The transition is hugely material intensive and a few of the developed countries can achieve it providing they have something to trade with China for all the stuff needed and China plays the game.
The end will come when China runs out of sources of coal. But Australia could do at least one cycle of the transition in 26 years but then have to start the next cycle as all the initial stuff gets past its use-by date. So any transition would be temporary because Australia would lack the knowledge and facilities to even maintain the stuff.
“The end will come when China runs out of sources of coal.”
They can buy more coal from America by then- with the same logic as Australia.
US is already exporting coal to China but a bit player compared to Australia and Indonesia.
If US can retain some manufacturing then it would make sense to keep its coal for manufacturing.
Australia should immediately encourage the construction of a large, modern, coal fired plant. It is an obvious solution for intermittency of W&S. If at some future date CO2 is shown to be more harmful than thought by policy makers, the action is simply to turn off the coal fired generator. Almost as quick as the flick of a switch and immediately ceasing its further CO2 production.
The harm from such a build is far less than the harm from grid failure. Seems like good insurance,known technology, known costs, known benefits because we have already been there, done that.
Only political stupidity prevents this obvious, common sense reality.
Recently, we Aussies had a Referendum in which the voter view of 60% majority opposed the political view of 40% minority. You would think that a lesson was learned, but no.
Geoff S
Yep. Modern High Efficiency Low Emissions (HELE) coal plants can reduce all emissions to less than 1%
The Earth is still in a 2.56 million-year ice, in an interglacial period that is still very cold. Each year 4.6 million people die of cold-related causes compared to 500,000 that die each year from heat-related causes.

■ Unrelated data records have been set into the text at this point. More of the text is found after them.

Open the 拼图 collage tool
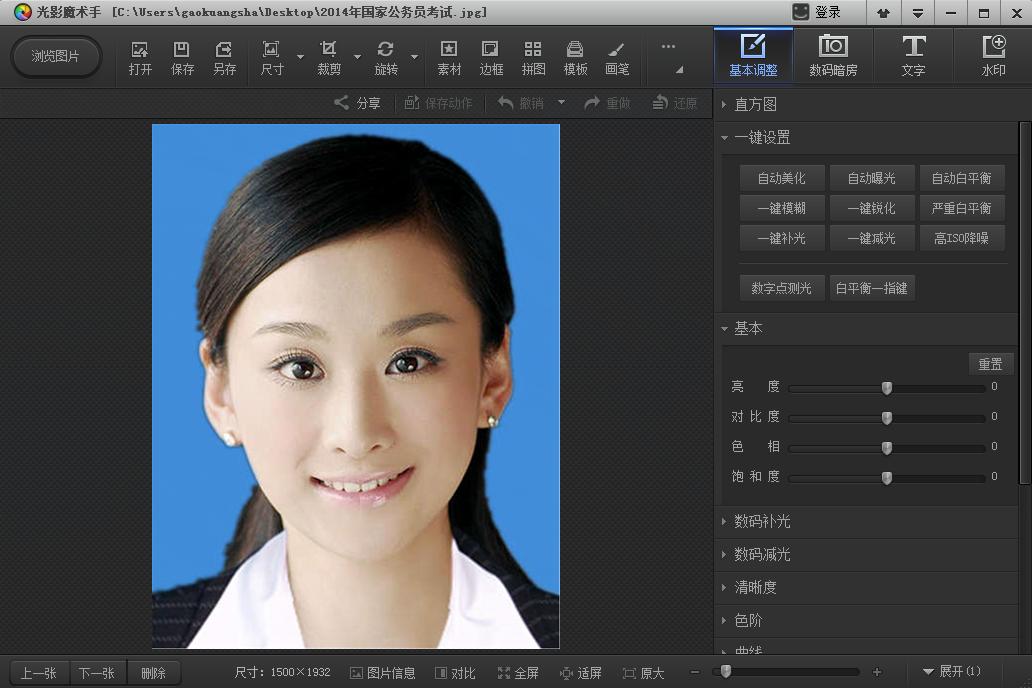The height and width of the screenshot is (688, 1032). tap(533, 56)
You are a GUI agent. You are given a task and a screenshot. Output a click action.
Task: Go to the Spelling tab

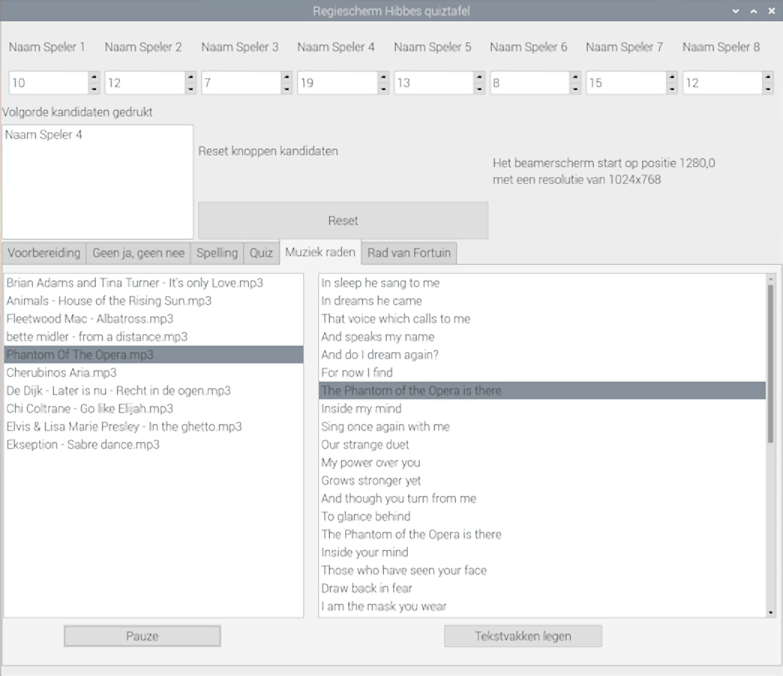[217, 253]
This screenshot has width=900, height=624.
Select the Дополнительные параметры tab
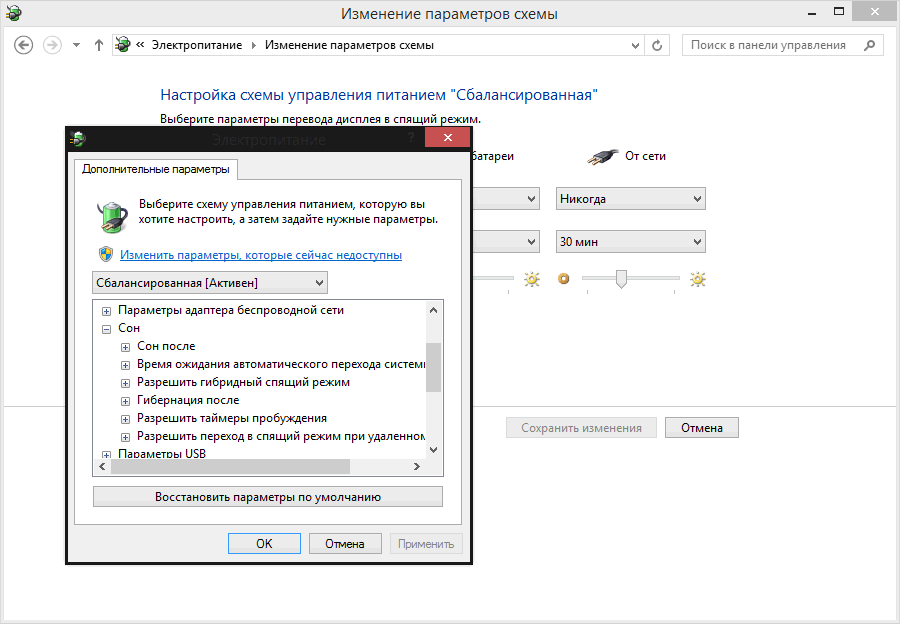(155, 169)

Outside of the Tropics, everyone has to live and work in heated buildings, use heated transportation, and wear warm clothes most of the year.
The cost is enormous, Bloomberg estimates $200 trillion, and other estimates are similar. There are 2 billion households in the world with around 90% of them unable to afford anything additional, so that is $US1 million per household to keep it from warming a degree or two.

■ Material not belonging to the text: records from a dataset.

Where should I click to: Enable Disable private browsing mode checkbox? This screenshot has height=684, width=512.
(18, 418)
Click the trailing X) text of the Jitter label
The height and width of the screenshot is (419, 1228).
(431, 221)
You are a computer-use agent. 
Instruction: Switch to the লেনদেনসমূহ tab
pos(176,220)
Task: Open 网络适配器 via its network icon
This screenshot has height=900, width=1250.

What is the point in trying to keep it cold?
Very nice. There is no need for an energy transition. We are not in a climate crisis. CO2 is not the control knob for our climate. We are not going to reach a tipping point and suffer irreversible global warming. Government needs to get out of the energy business. Wind and solar need to be removed from the grid. This is nothing more than a bunch of hooligans pushing us around so they can become powerful and gain control. It must stop.
I do wish the author would stop using the coloured paragraphs, it’s very difficult to read for some of us.
If nuclear energy had received the same investment, project subsidies and financial support as wind and solar from its beginnings then where would we all be now? The problem has been humanity backing completely the wrong horses for completely the wrong reasons in completely the wrong races and as a result we are all nearly bankrupt with addicted gamblers ruining our nations on a daily basis.
We need to ditch all the lunatics before it is too late and treadmills return to fashion.
Energy is only a symptom of the real problem.
Bad as it is, one has to look behind the curtain.
Money, control, power, influence being concentrated into a few oligarchs, for their exclusive benefit.
Many will die. You will have nothing but you will be happy is the mantra until you are somehow disposed of (the evil CO2 from decomposing bodies will be ignored).
The rest become serfs to serve the new ruling class.
All hail the approaching One World Order.
I certainly am glad I will not live long enough to see it come to fruition.